I am now on a fixed income of SS. Yet narco fanatics increases my dr visits to 12 specialist per year, a huge expense. Now they are threatening even tighter restrictions, in spite of evidence that increased restrictions correspond to increased overdoses. Idiots!

I have never used any illegal drugs and will not. However if I hade the constant pain I was enduring without the MS Contin I would, most likely, do anything to stop the pain I hope to never face that choice. Listen to those that lost pain relief and paid with their lives. OD may or may not have been a choice, but the illicit drug dealer has home delivety,.the legitimate drugs require jumping through many hoops, with more being added.

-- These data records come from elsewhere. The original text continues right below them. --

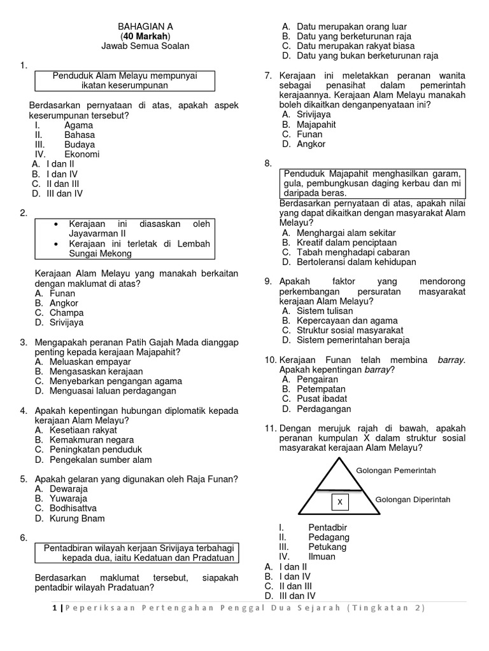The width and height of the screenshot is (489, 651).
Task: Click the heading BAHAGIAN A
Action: [145, 26]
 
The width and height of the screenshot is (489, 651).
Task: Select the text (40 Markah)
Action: [145, 36]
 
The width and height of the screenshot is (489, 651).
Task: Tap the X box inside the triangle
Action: [340, 502]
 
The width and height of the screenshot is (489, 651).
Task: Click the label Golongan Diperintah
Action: [413, 499]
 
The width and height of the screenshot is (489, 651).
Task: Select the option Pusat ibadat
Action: [322, 399]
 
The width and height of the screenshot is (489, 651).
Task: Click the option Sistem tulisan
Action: [325, 311]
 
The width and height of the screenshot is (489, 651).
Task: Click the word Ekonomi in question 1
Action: [82, 154]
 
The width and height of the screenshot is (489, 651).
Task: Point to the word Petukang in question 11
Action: [328, 547]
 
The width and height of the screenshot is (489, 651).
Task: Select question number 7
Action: [268, 76]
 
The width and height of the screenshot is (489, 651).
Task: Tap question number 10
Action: [270, 360]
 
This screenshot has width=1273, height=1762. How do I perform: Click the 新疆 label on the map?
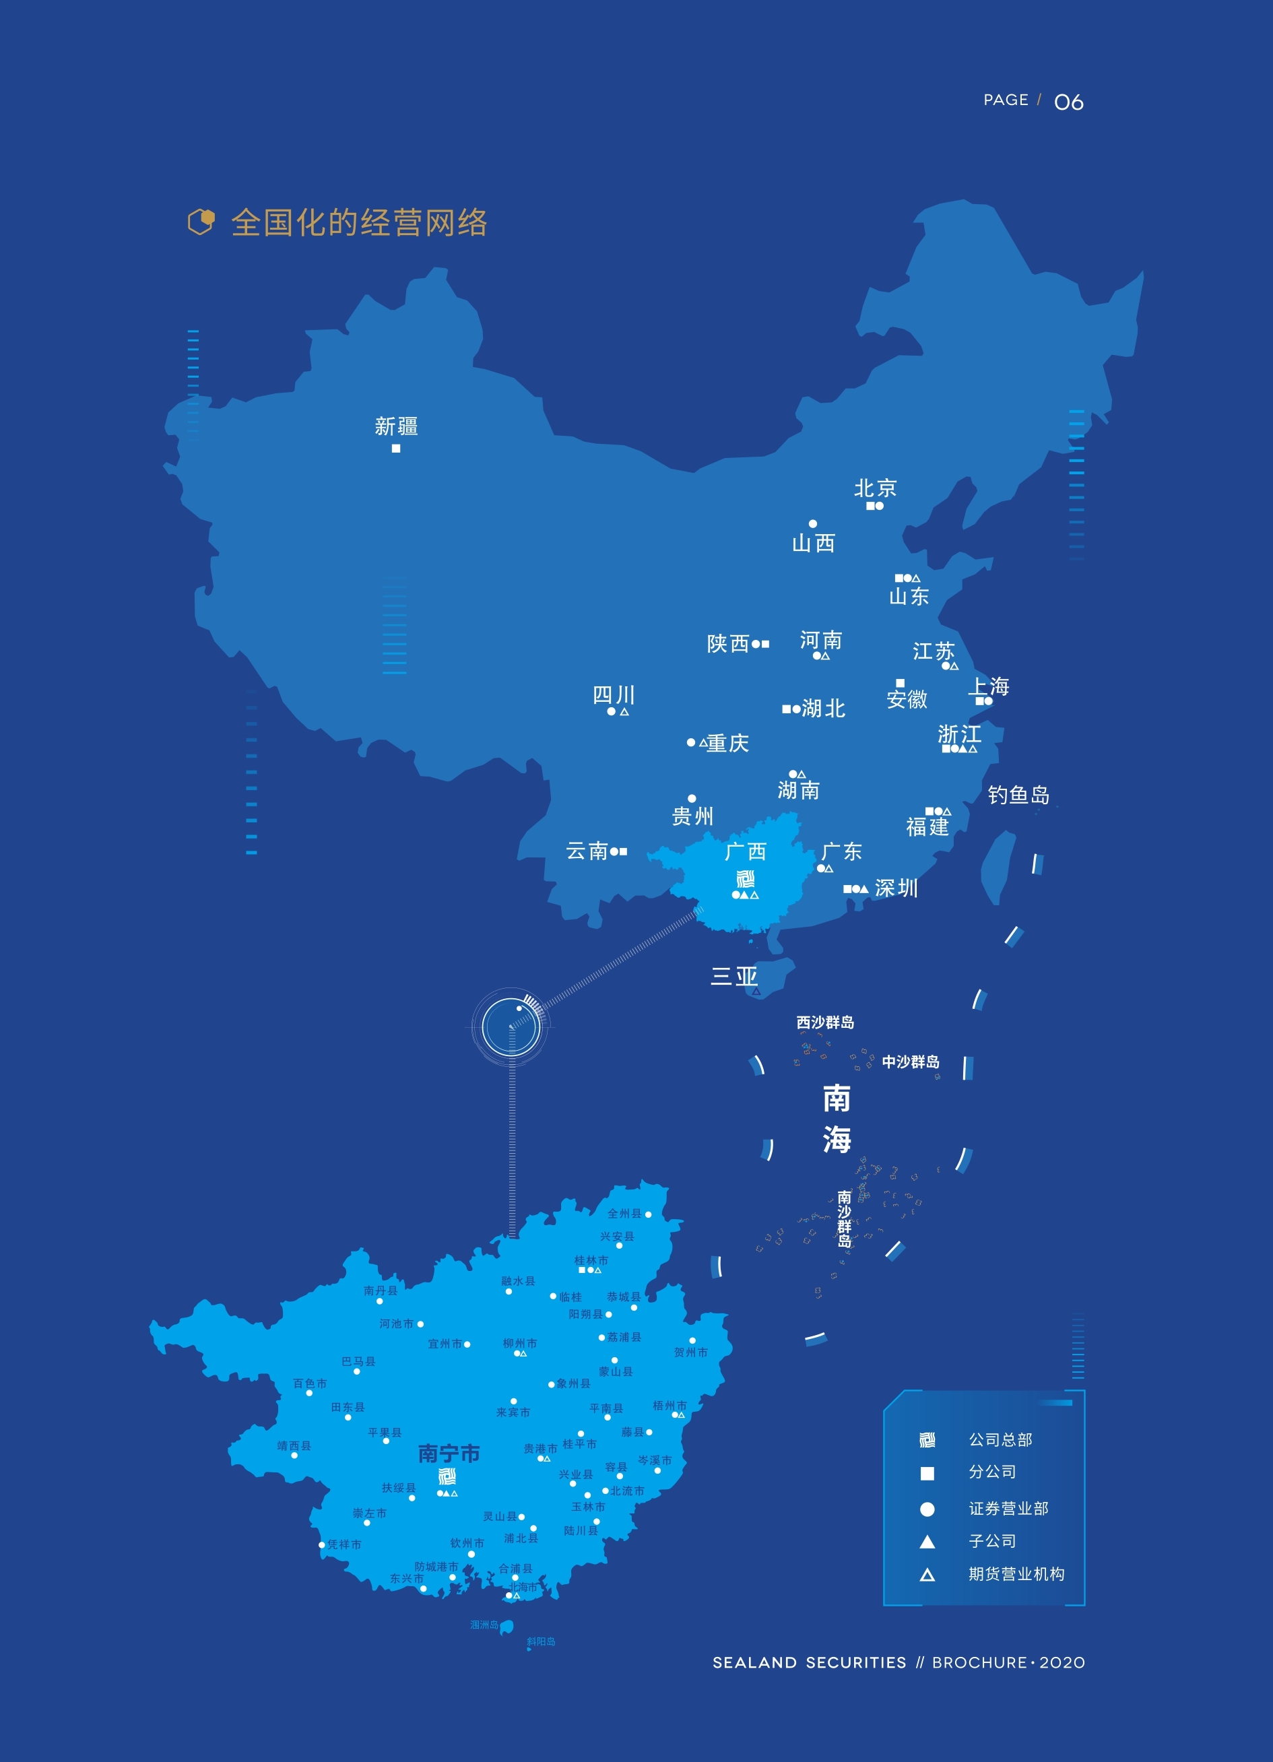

Torturing Real Pain Patients

Patients who have surgery, any kind of surgery should not have to endure severe or even moderate level of post-op pain because of abusers. Patients with honest pain producing conditions should not be tortured because of abusers. It seems to me that patients are paying the price for abusers and bad prescribing practices. Have an allergy to NSAIDS too bad, suffer you must be an abuser. Hip replacement, 10 days post op too bad deal with the pain you must be a drug seeker. The Science of Medicine should not be knee-jerk. With all of our ability to link charts and prescriptions one would think we could use our heads and be compassionate to those in need and cut off those not in need.